- Opening Delimiter -
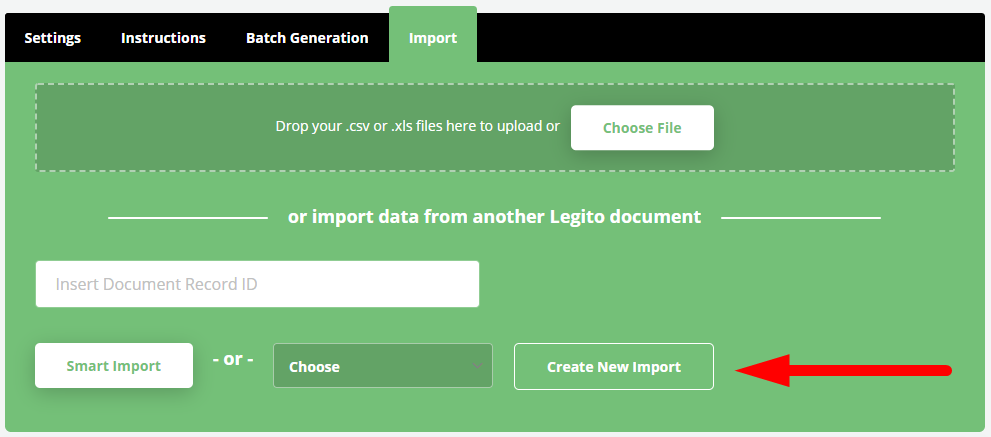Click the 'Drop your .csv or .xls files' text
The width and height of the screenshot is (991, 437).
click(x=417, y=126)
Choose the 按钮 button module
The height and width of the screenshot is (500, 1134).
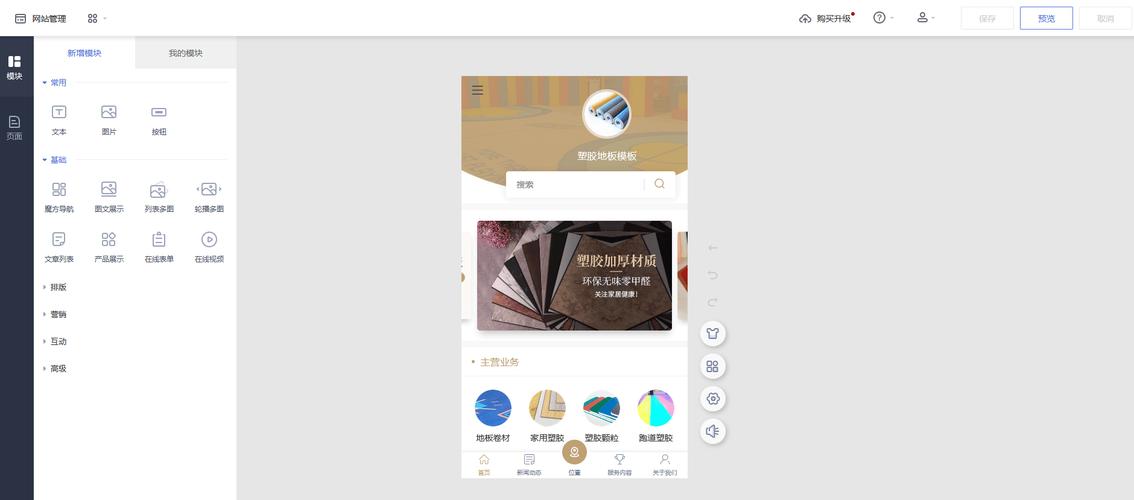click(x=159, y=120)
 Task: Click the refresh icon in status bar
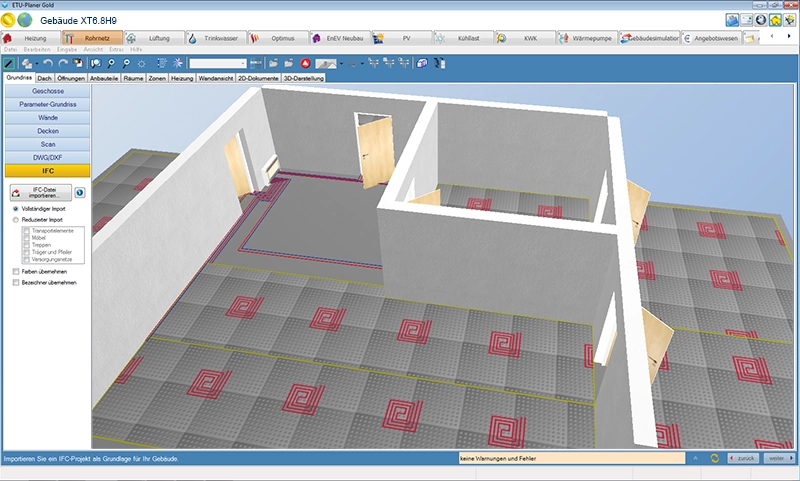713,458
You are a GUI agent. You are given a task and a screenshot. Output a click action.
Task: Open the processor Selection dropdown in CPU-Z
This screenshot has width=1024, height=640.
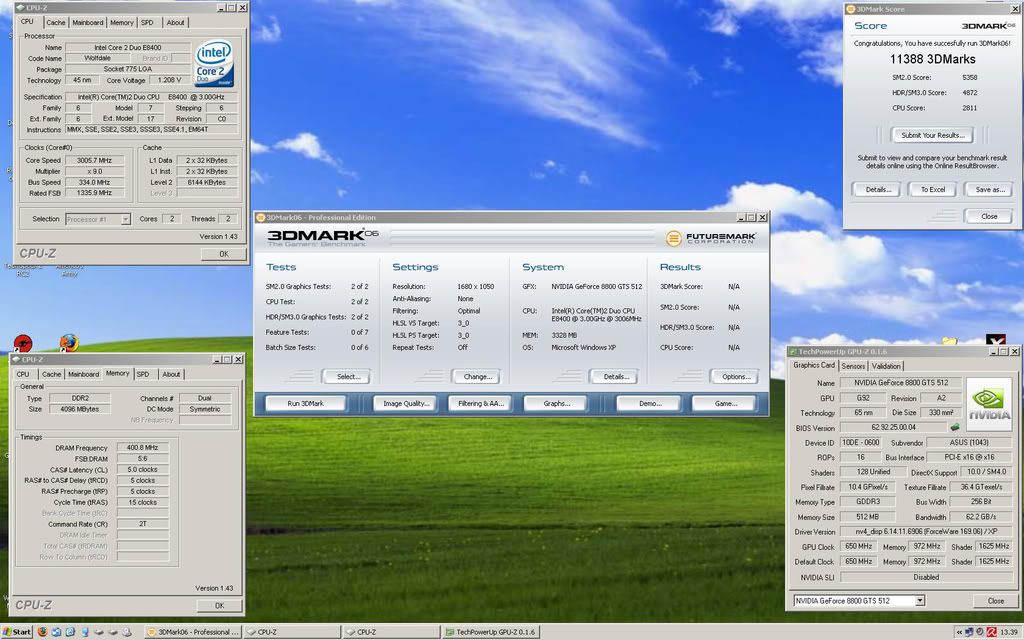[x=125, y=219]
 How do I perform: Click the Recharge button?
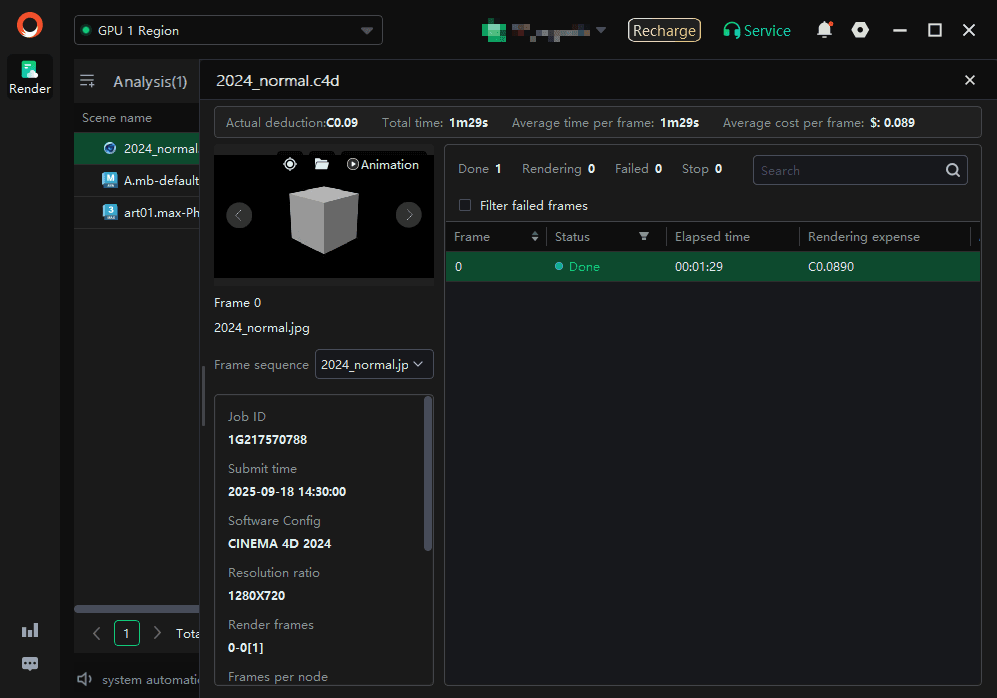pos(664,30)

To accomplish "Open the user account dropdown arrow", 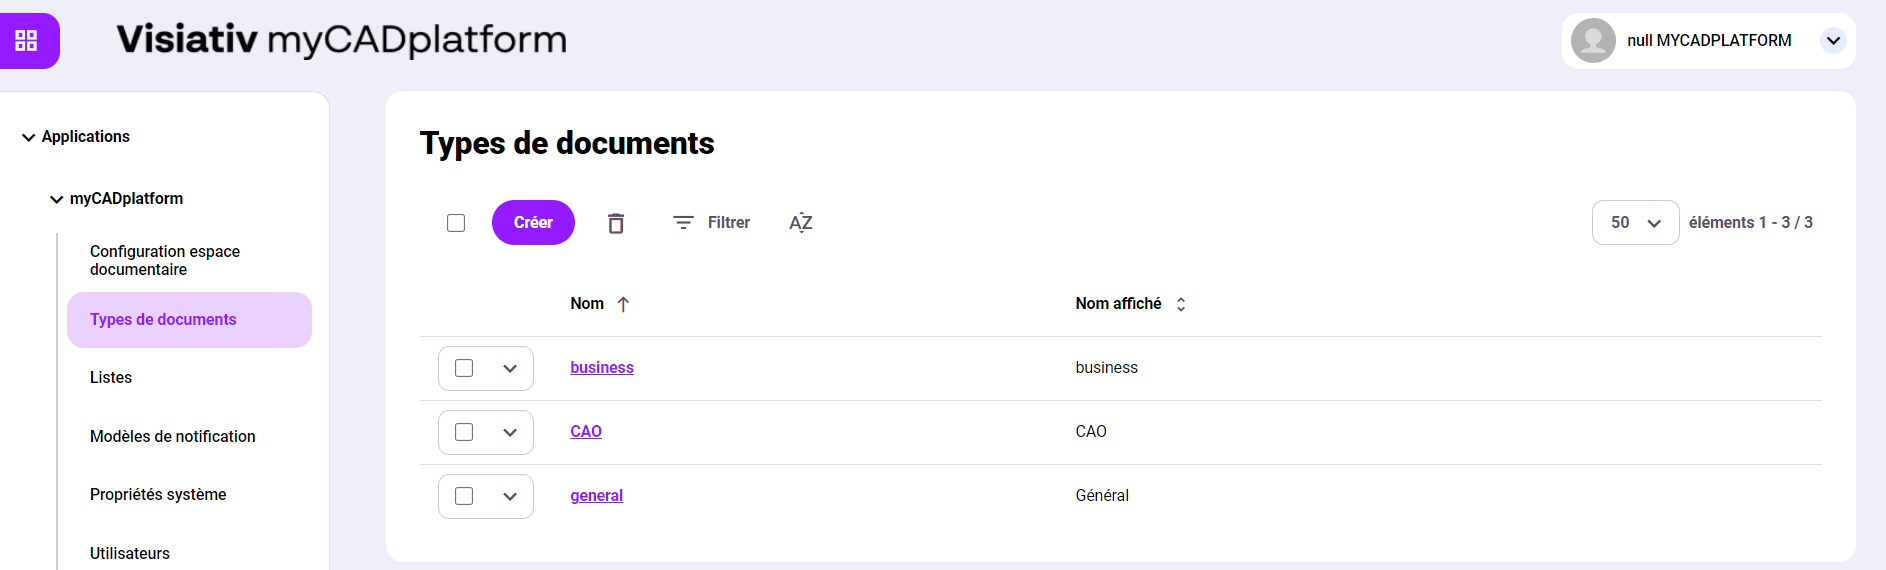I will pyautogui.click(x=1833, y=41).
- Closing Delimiter -
[Required work]
Please output the lines above beginning at the line with "Choose the 按钮 button module" and ending after the line with "Task: Open the", precisely as written and with no pictures.

[Written response]
Choose the 按钮 button module
The height and width of the screenshot is (500, 1134).
click(x=159, y=120)
 Task: Click the refresh icon in status bar
713,458
You are a GUI agent. You are given a task and a screenshot. Output a click action.
Task: Open the processor Selection dropdown in CPU-Z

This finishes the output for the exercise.